Directions:
1 > In the pyrolysis text, at what temperature and pressure was ylide 38 subjected to FVP?
2 > Extract from the pyrolysis text the passage that begins at the words "3.5.4. FVP of" and stops after "was not possible.".
3 > Based on the pyrolysis text, why do the authors conclude that model studies are of little value in this area?

Begin Text excerpt

3.5.4. FVP of Ylide 38

Ylide 38 (0.1072 g, 0.17 mmol) was subjected to FVP at 700 °C and 2–3 × 10⁻² torr. NMR analysis of the crude product showed a mixture of Ph₃PO, bibenzyl, and other products. The mixture was purified by column chromatography (50:50 diethyl ether:hexane) followed by preparative TLC (30:70 diethyl ether:hexane) to give a low yield of what appeared to be impure 3-(2-(3-methyl-2-thienyl)ethenyl)quinoline 47 as a dark brown oil. Indicative peaks at δ_H 9.09 (1 H, d, J 2, H-2 E), 8.83 (1 H, d, J 2, H-2 Z), 2.39 (3 H, s, ArMe E or Z), and 2.20 (3 H, s, ArMe, E or Z) indicated a 1:1 mixture of E/Z—however, further purification and analysis was not possible.

4. Conclusions

The results from FVP of these four ylides further emphasize the sensitivity of the outcome in these reactions on the precise combination of substituents present. As compared to the previously studied N-benzyl-N-methylamino ylides, the present compounds show an almost complete change from carbazole products derived from cyclization of N(Me)^∙ to quinoline and phenanthridine products derived from hydrogen atom transfer and cyclization of the resulting NHCH₂^∙. The results are more similar to those obtained from certain N,N-dibenzyl ylides, but even then, significant differences in product distribution are caused by the slightest change in ylide structure. The difference in pyrolysis outcome between the isomeric compounds 35 and 36 and 17 and 18 is striking, as is the effect of adding a single methyl substituent remote from the reactive site, as seen going from 16 to 37 or from 18 to 38. We conclude that, as also found in our recent synthesis of Eustifoline D using this method [13], model studies are of little value in this area, and which pyrolytic routes will predominate in a given case can only be determined by experimentation.

End Text excerpt
Begin Extracted information

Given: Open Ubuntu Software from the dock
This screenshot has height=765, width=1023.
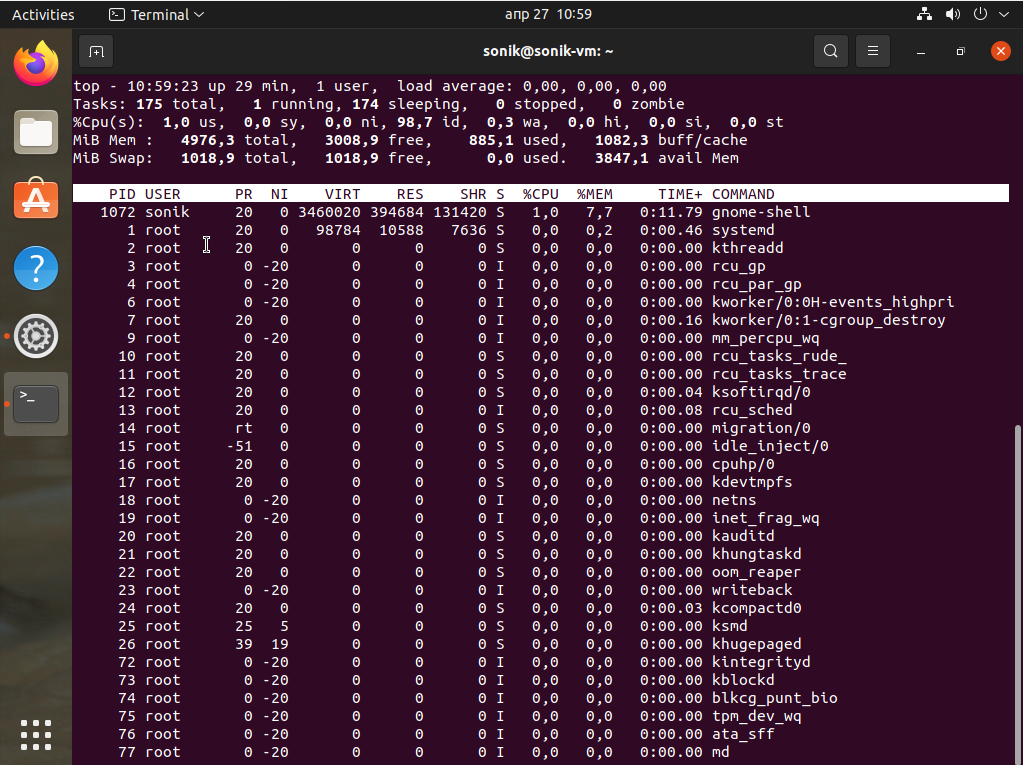Looking at the screenshot, I should 36,200.
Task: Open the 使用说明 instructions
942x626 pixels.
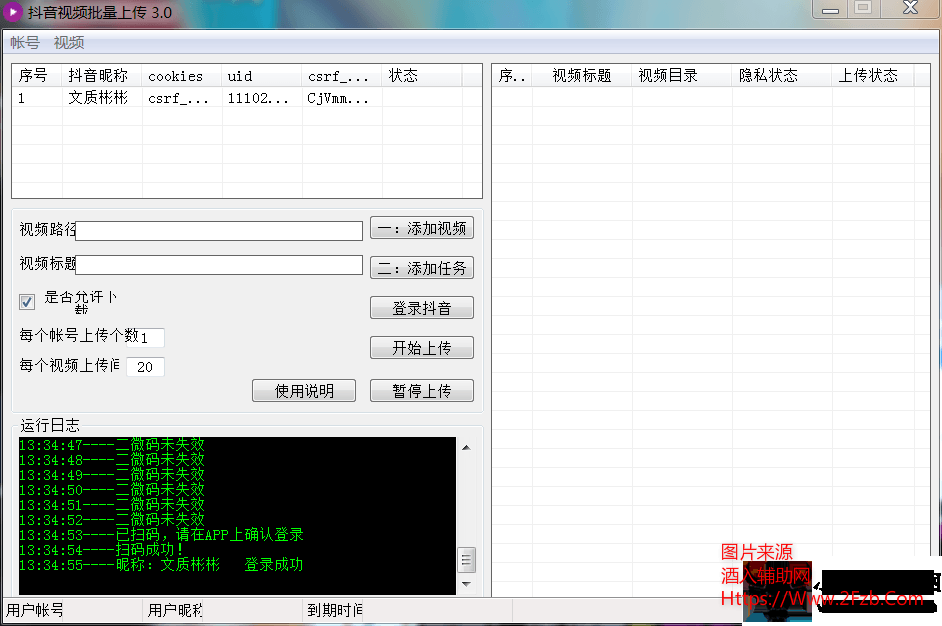Action: click(304, 391)
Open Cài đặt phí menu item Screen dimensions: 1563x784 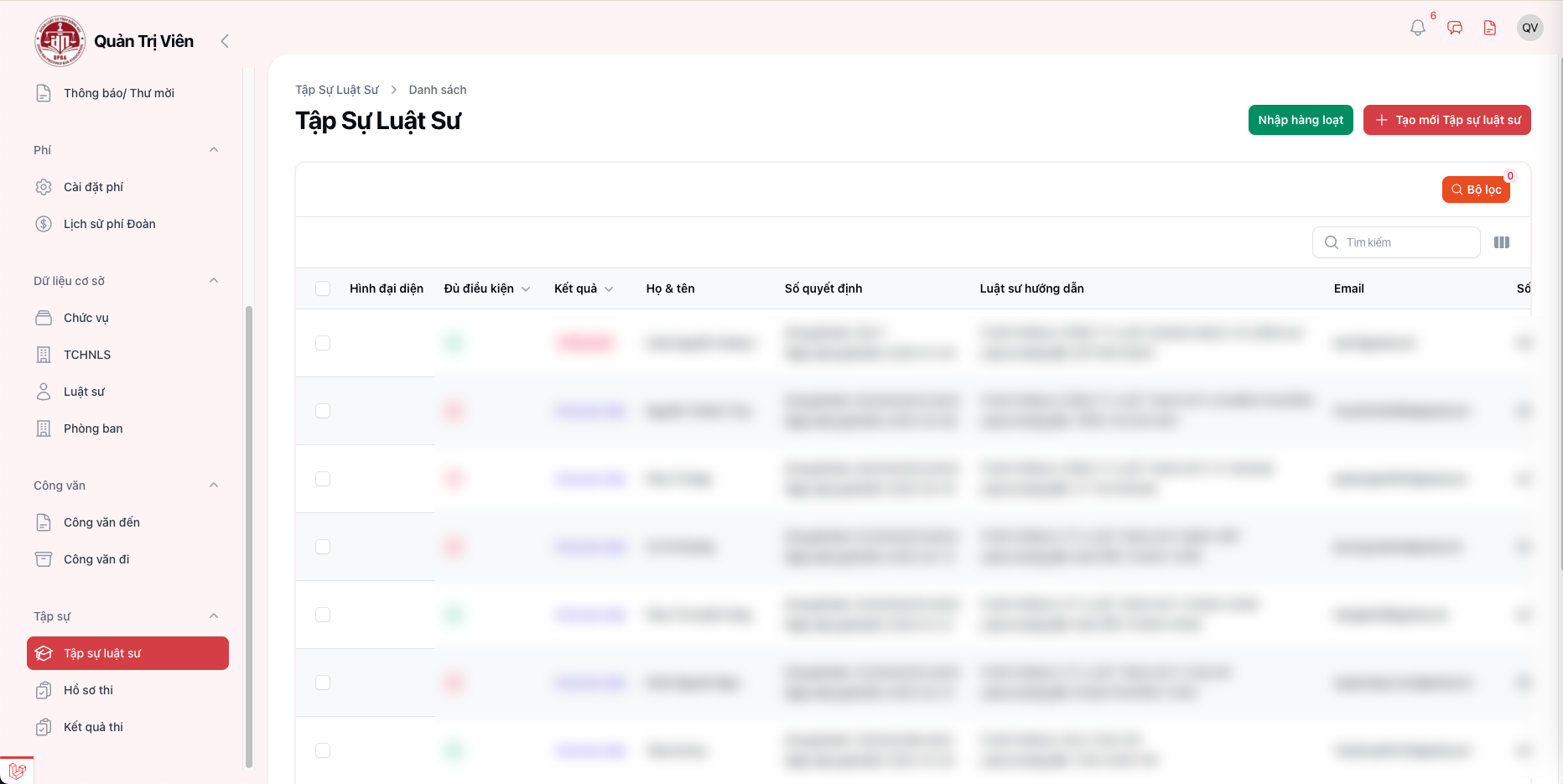pos(93,187)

End Extracted information

Solutions in order:
1 > 700 °C and 2–3 × 10⁻² torr.

2 >
3.5.4. FVP of Ylide 38

Ylide 38 (0.1072 g, 0.17 mmol) was subjected to FVP at 700 °C and 2–3 × 10⁻² torr. NMR analysis of the crude product showed a mixture of Ph₃PO, bibenzyl, and other products. The mixture was purified by column chromatography (50:50 diethyl ether:hexane) followed by preparative TLC (30:70 diethyl ether:hexane) to give a low yield of what appeared to be impure 3-(2-(3-methyl-2-thienyl)ethenyl)quinoline 47 as a dark brown oil. Indicative peaks at δ_H 9.09 (1 H, d, J 2, H-2 E), 8.83 (1 H, d, J 2, H-2 Z), 2.39 (3 H, s, ArMe E or Z), and 2.20 (3 H, s, ArMe, E or Z) indicated a 1:1 mixture of E/Z—however, further purification and analysis was not possible.

3 > The outcome of these reactions is very sensitive to the exact combination of substituents. Even the slightest change in ylide structure, such as switching between isomers or adding a single methyl group far from the reactive site, significantly changes the product distribution. As a result, which pyrolytic routes will predominate can only be determined by experimentation.